Saturday, February 6, 2021

Withdrawal and engagement

Sometimes it's hard to find the proper balance between withdrawal and engagement. It's possible to do too much of one and not enough of the other.


Take a story related by Alan Jacobs at one of his blogs. (I'm going off of memory here, because I haven't been able to find it--so apology to him if I misconstrue or misremember what he said.)

Jacobs liked to play basketball, but he noticed that he tended to get angry and to act on that anger in inappropriate ways. There was something about the game that was, for him, too competitive and that excited too much of a desire for confrontation. Jacobs recognized that he made those choices when playing basketball, and then decided to quit playing. Yet a student of his pointed out that by quitting basketball, Jacobs was actually conceding something valuable. In Jacobs's terms, it was a concession to the devil. Quitting basketball conceded the good fellowship and the chance to learn to place competitiveness in its proper place.

Now take another fact about Jacobs. He has, at his current blog, noted several times that he has cut back on his engagement with social media. If he continues to use tools like Facebook and Twitter, he does so much less often. (Here is a case where I probably could find the posts where he talks about social media, and yet I'm just too lazy to do it. Nevertheless, the same proviso applies--apologies to him is I misconstrue or misremember what he said.)
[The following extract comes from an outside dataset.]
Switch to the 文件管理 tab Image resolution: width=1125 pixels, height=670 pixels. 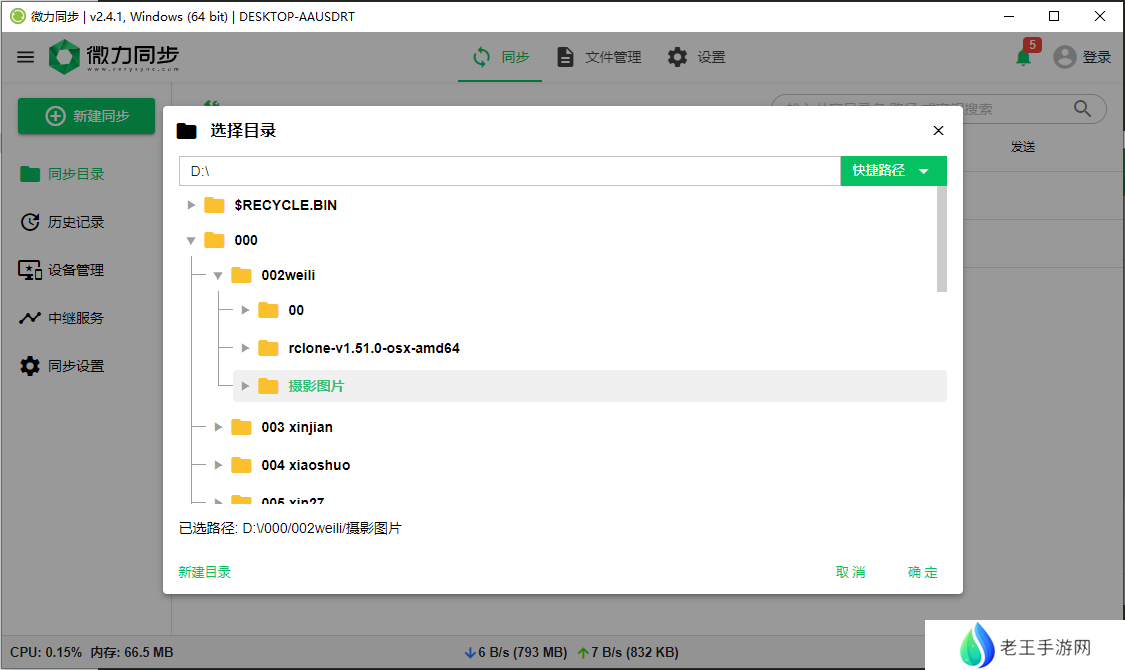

Jacobs, as I recall, has mentioned that he sometimes found himself saying things he regrets. He also (again, if I recall correctly) has pointed out ways in which social media tend to allow more punchy and destructive comments than would obtain in other forums. For example, most social media posts are more like "first drafts" of something that would require several drafts if published, say, in a journal or a book.

I write this not to pick on Jacobs, but I do want to note an apparent contradiction, assuming I'm not misconstruing what he's saying. He found that it was wrong to quit basketball, but that it was right, or at least advisable, to quit most social media. In the one instance, withdrawal was an unacceptable concession when he should have continued to engage. In the other instance, engagement was for many reasons ill-advised--it brought out the bad in him, it had little good to say about it, etc.--and withdrawal was the answer.
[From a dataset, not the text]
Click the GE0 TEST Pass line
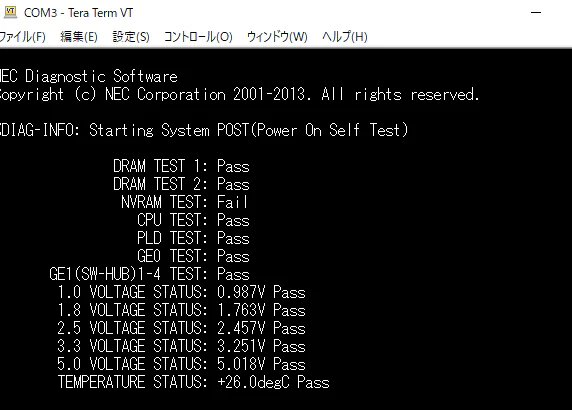The width and height of the screenshot is (572, 410). [x=193, y=256]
I say it's an "apparent contradiction" and not a fatal contradiction. I haven't "caught" Jacobs in an inconsistency so much as, I think, have noticed a tension. We have the duty, in some senses and some circumstances, to engage and in other senses and circumstances to withdraw.

I notice, by the way, a similar tension in the advocacy, by Jacobs and others, including Rod Dreher, for what they call the "Benedict Option" of withdrawal from the secular world into Christian communities that have more limits or guardrails against the wider world. I almost definitely misunderstand the "Benedict Option" and am probably making a caricature of it. (And I no longer profess the small-o orthodox Christianity they do.) But to me, that option goes against the New Testament's injunction to go into the world and profess the faith.

That's an aside. All I really mean to say is that the tension exists. And I realize that withdrawing from Ordinary Times for Lent is not tension-free, assuming I honor the withdrawal for the entire Lenten period. I run a risk by doing that.